A Vogue illustration of a thin woman wearing a black dress
Illustration of Chanel’s little black dress by Main Rousseau Bocher, from Vogue, October 1926

A woman models a sequined body suit resembling a little black dress
Nensi Dojaka’s sequin bodysuit

Social and sexual revolutions filtered into the looks that shifted fashion forward. “This exhibition is not just going to be dresses,” Ripley says. “We’ve juxtaposed ’50s silhouettes with more contemporary pieces, so that people can consider how cyclical fashion is, but also how the LBD gets updated.”

To this point, one of the show’s first displays is an Yves Saint Laurent Le Smoking dinner suit from the Rive Gauche line. The 1979-80 design, in wool gabardine with silk velvet brocade trim, speaks to a very modern-seeming solution to evening dressing, one that borrows from menswear. “There is this underlying sexiness to black,” Ripley says. It’s juxtaposed in the show with a Charles Jeffrey menswear outfit which does the reverse of Le Smoking by “feminising the traits of the suit” with a slashed petticoat.

A model in a black dress walks down a catwalk
The Harriet dress from Molly Goddard’s AW18 collection © Shutterstock

The National Museum of Scotland collection has a surprisingly vast textile archive to prove black’s versatility, stretching back to the 14th century in liturgical gear and into the 20th century via an extensive Jean Muir collection from the 1960s. The most modern pieces pulled or loaned for Beyond the Little Black Dress are technical showstoppers as much as they are markers of changing tastes. In the “Harriet” dress from Molly Goddard’s AW18 collection, the heavy weight of a large nylon tulle skirt is carried magically by a fine mesh top.

Gareth Pugh, meanwhile, takes a witty approach to fabric by using both black plastic bin bags (AW13) and black plastic drinking straws (AW15/16) in two dresses that emphasise the labour of sustainability. “Pugh said he would never remake them, because they were so difficult,” Ripley says. To build the drinking straw dress, hundreds of tubes were hand-sewn on to create a structured black thatch that rustles and moves with the body. “When it’s on the figure, you realise it’s hugely structured and actually gives you a feeling of dressiness,” McLeod adds. Like its sibling piece with individually knotted refuse bag scraps, which from a distance look like matte silk puffs, it has an off-kilter humour to it.

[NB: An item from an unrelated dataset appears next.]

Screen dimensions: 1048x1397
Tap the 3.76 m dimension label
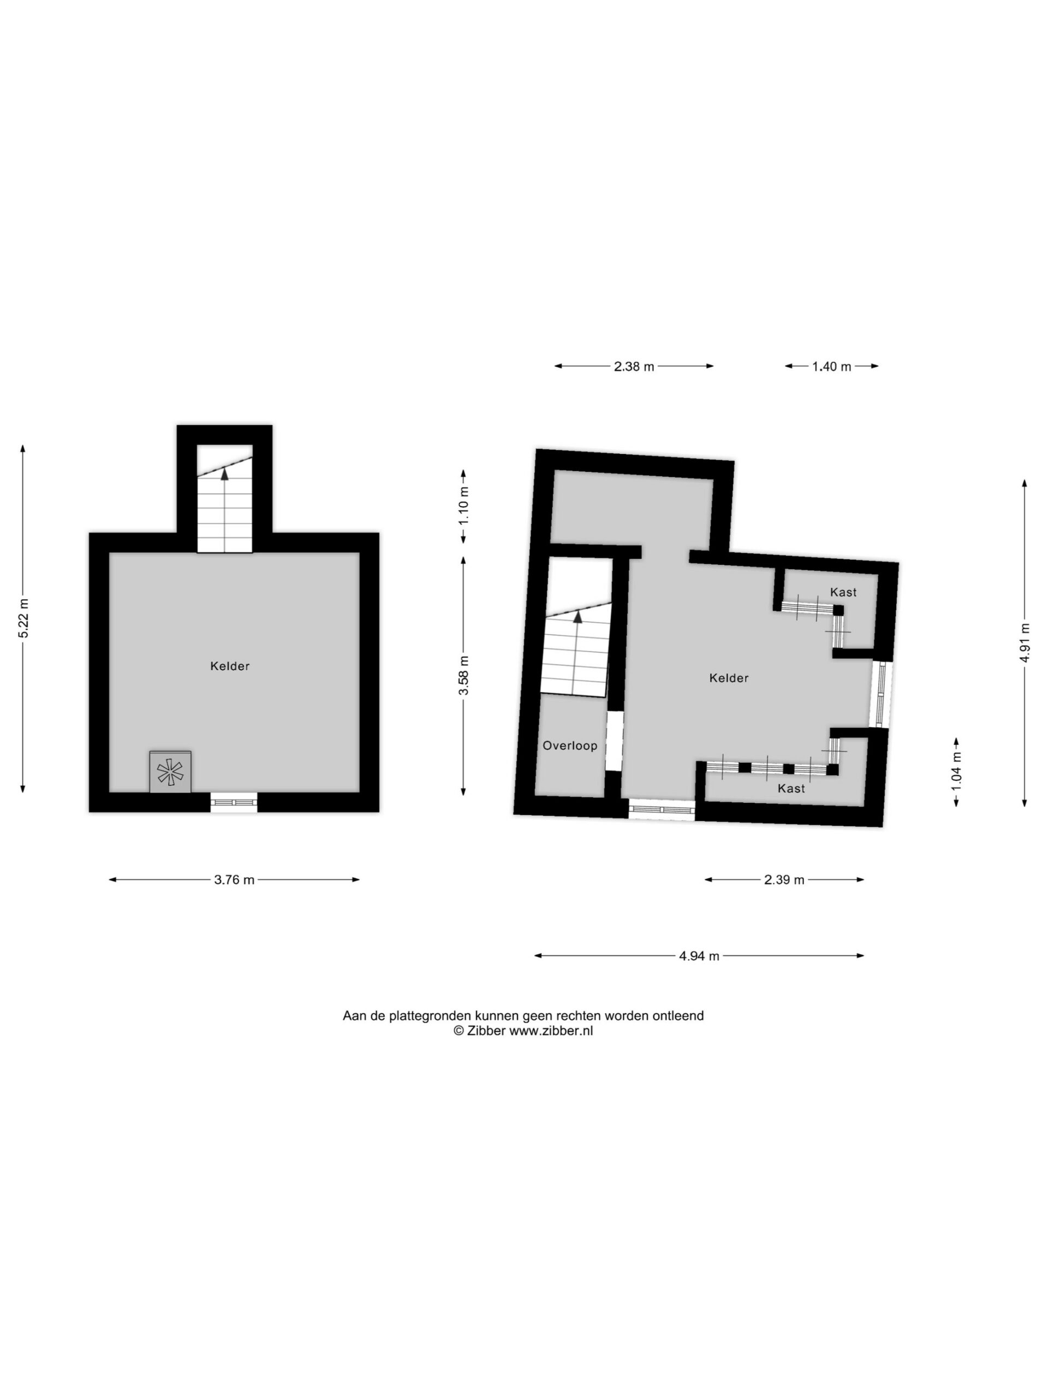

Film star Florence Pugh walks down a movie premiere red carpet in a black dress
Florence Pugh at the premiere for the film ‘Don’t Worry Darling’ in Venice, 2022, wearing a black Valentino dress © Getty Images

So where does the LBD sit in fashion today? With dress codes relaxing, chances to wear an LBD for many of us might be dwindling, for fear of looking too dressed up, or even staid. But on the red carpet, at least, celebrities are still mixing it up. Witness Florence Pugh at last year’s Venice Film Festival’s Don’t Worry Darling premiere in a black Valentino dress with sparkly spots and a sheer skirt, or Alexa Chung in Nensi Dojaka’s sequin bodysuit for the reopening of the National Portrait Gallery last month. Dojaka’s cutaway lingerie-inspired bodycon dresses are reinvigorating the genre. Just call it the very little black dress.